Ries is not alone
The Ries impactor was probably a chondritic stony meteorite, which interestingly might well have been accompanied in its final plunge by a small iron moon.
Ries is not the only crater in this part of SW Germany. It is widely believed that the 3.8 km Steinheim Basin impact structure formed at the same time. This crater is hosted by Triassic to Jurassic rocks, and samples of its suevite ejecta have recently yielded metallic spherules. Dr Elmar Buchner (University of Stuttgart) told the Meteoritical Society today that the presence of such spherules strongly indicated that Steinheim resulted from the impact of an “iron” meteorite.
Buchner believes there is a strong possibility that the Ries impactor, which would have been much larger, was actually one half of a binary pair, an asteroid with a small orbiting “moon” (comparable to the asteroid 243 Ida – picture). Clearwater Lakes, Canada, are also thought to have been created by such an impact of a binary asteroid.

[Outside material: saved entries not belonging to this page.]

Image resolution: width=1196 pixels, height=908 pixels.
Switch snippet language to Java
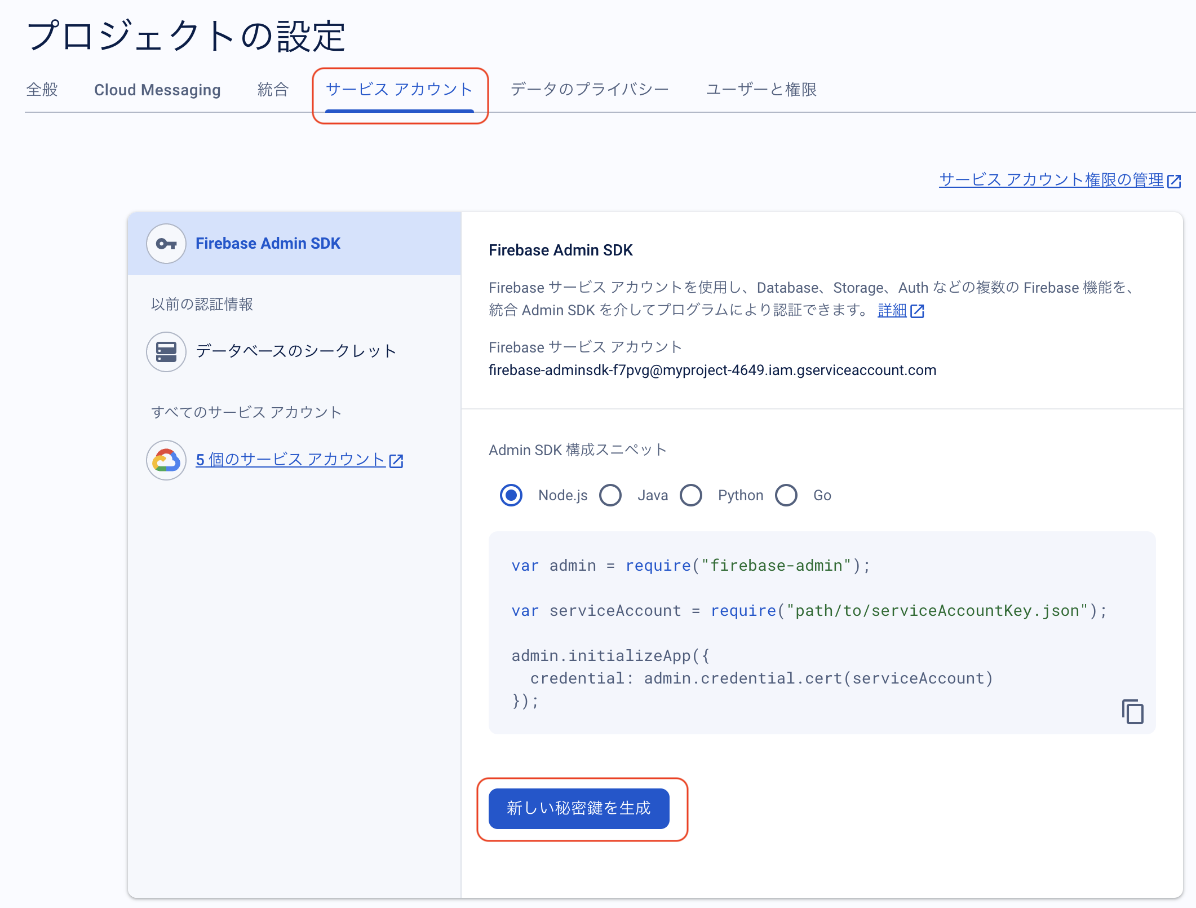point(610,495)
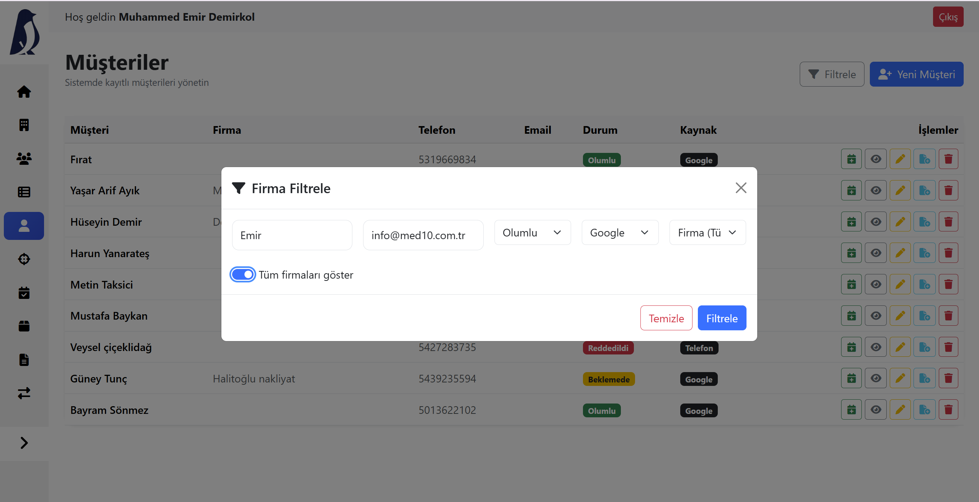Image resolution: width=979 pixels, height=502 pixels.
Task: Click the transfer arrows sidebar icon
Action: [24, 393]
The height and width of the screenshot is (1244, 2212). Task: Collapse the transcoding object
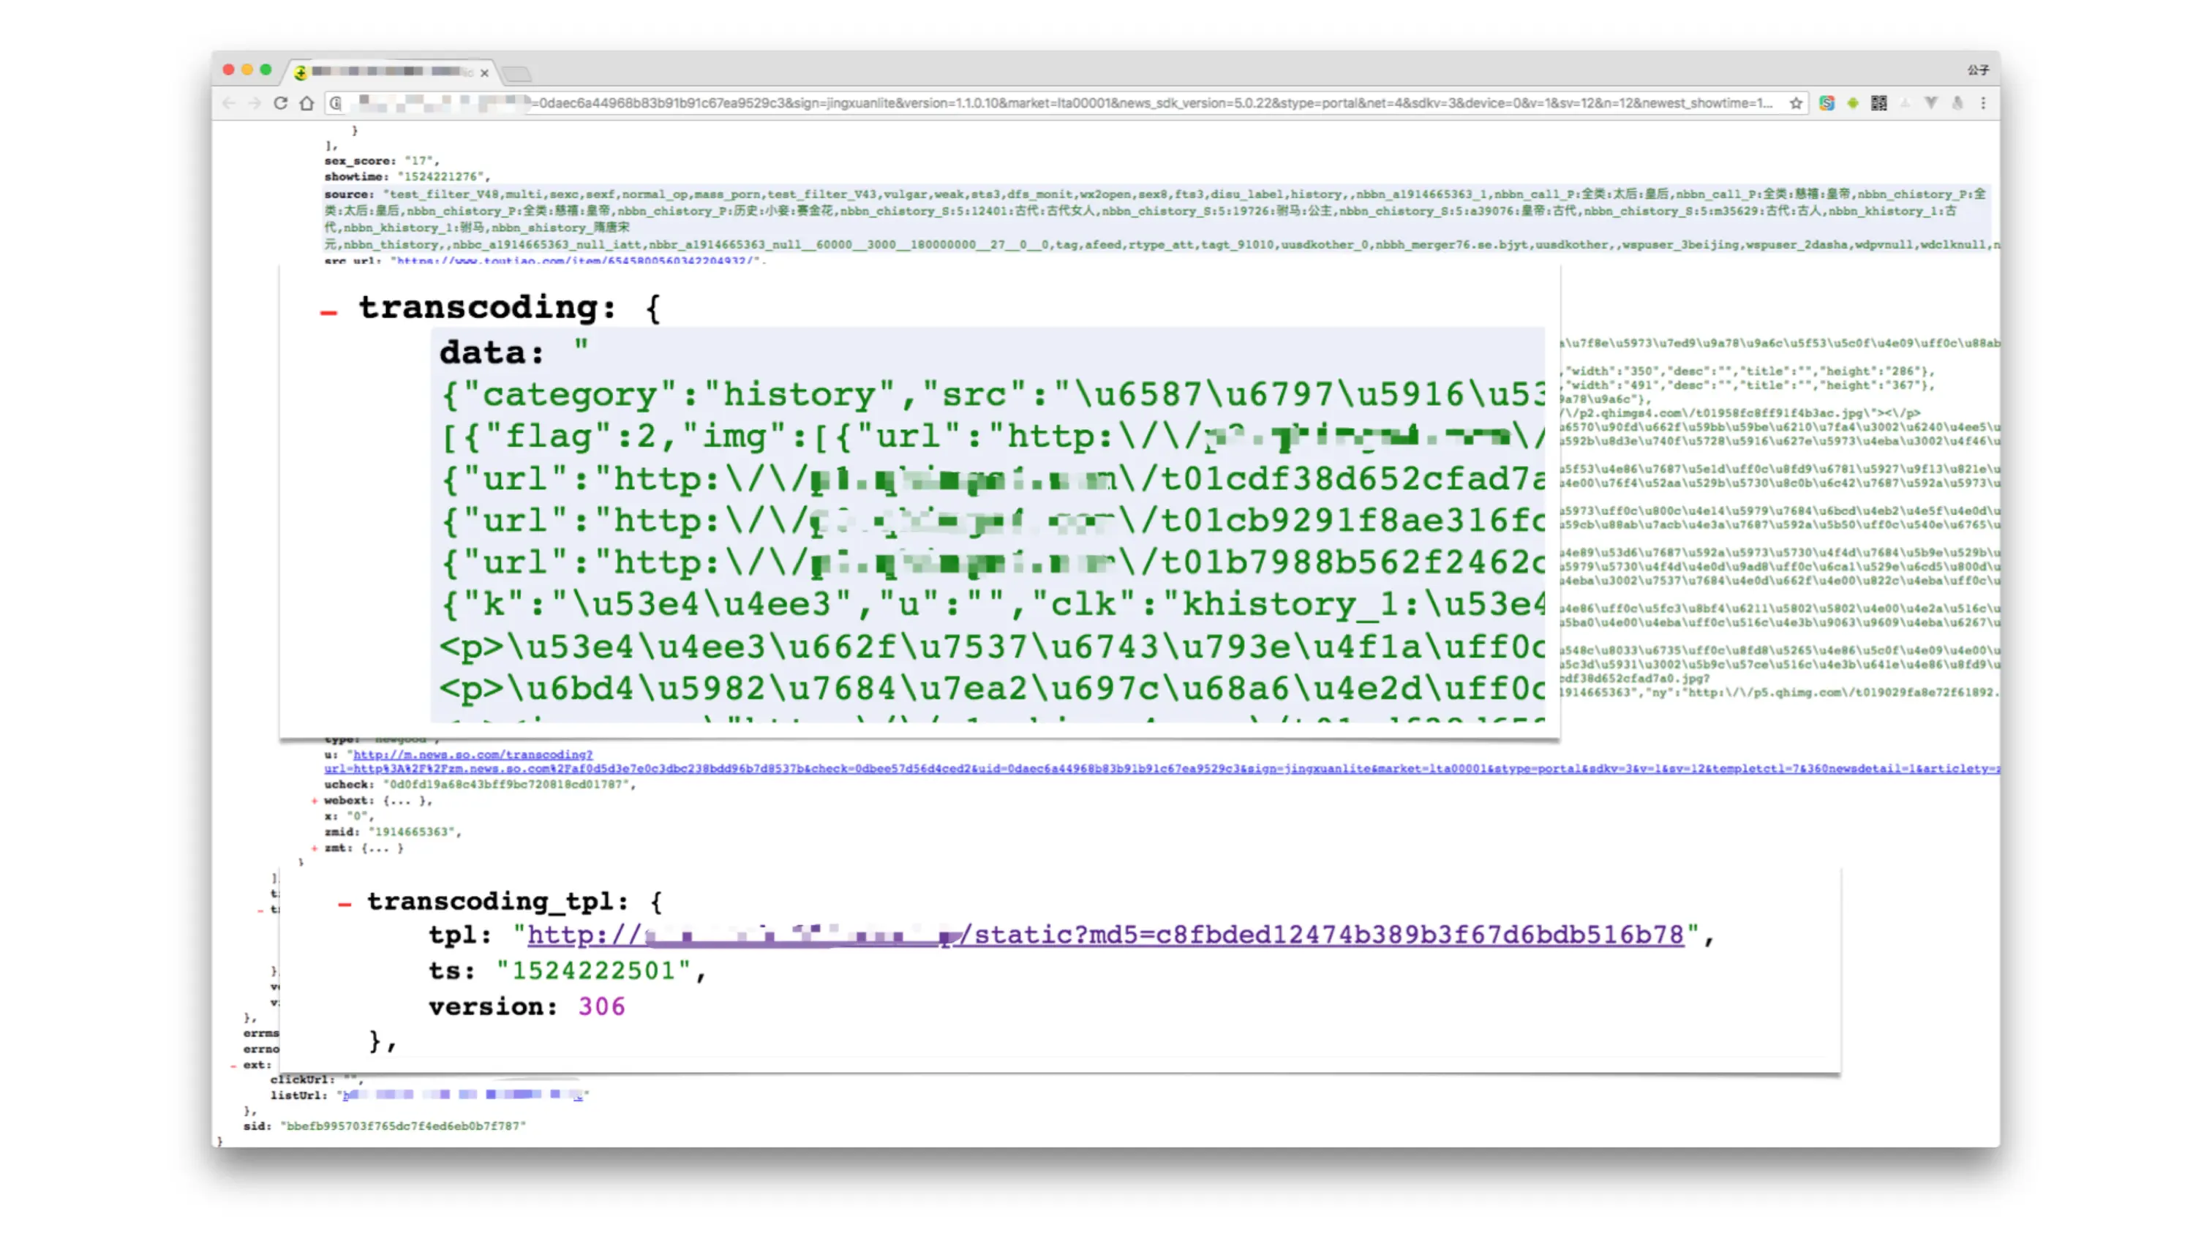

This possibility, he said struck him as more likely than the alternative hypothesis – namely, that two meteorites should strike Bavaria independently at about the same time. Unfortunately, the date of the Steinheim impact is not as well constrained as that of Nördlinger-Ries, so currently two different dating methods are being used to rectify this deficiency. Results are expected later this year.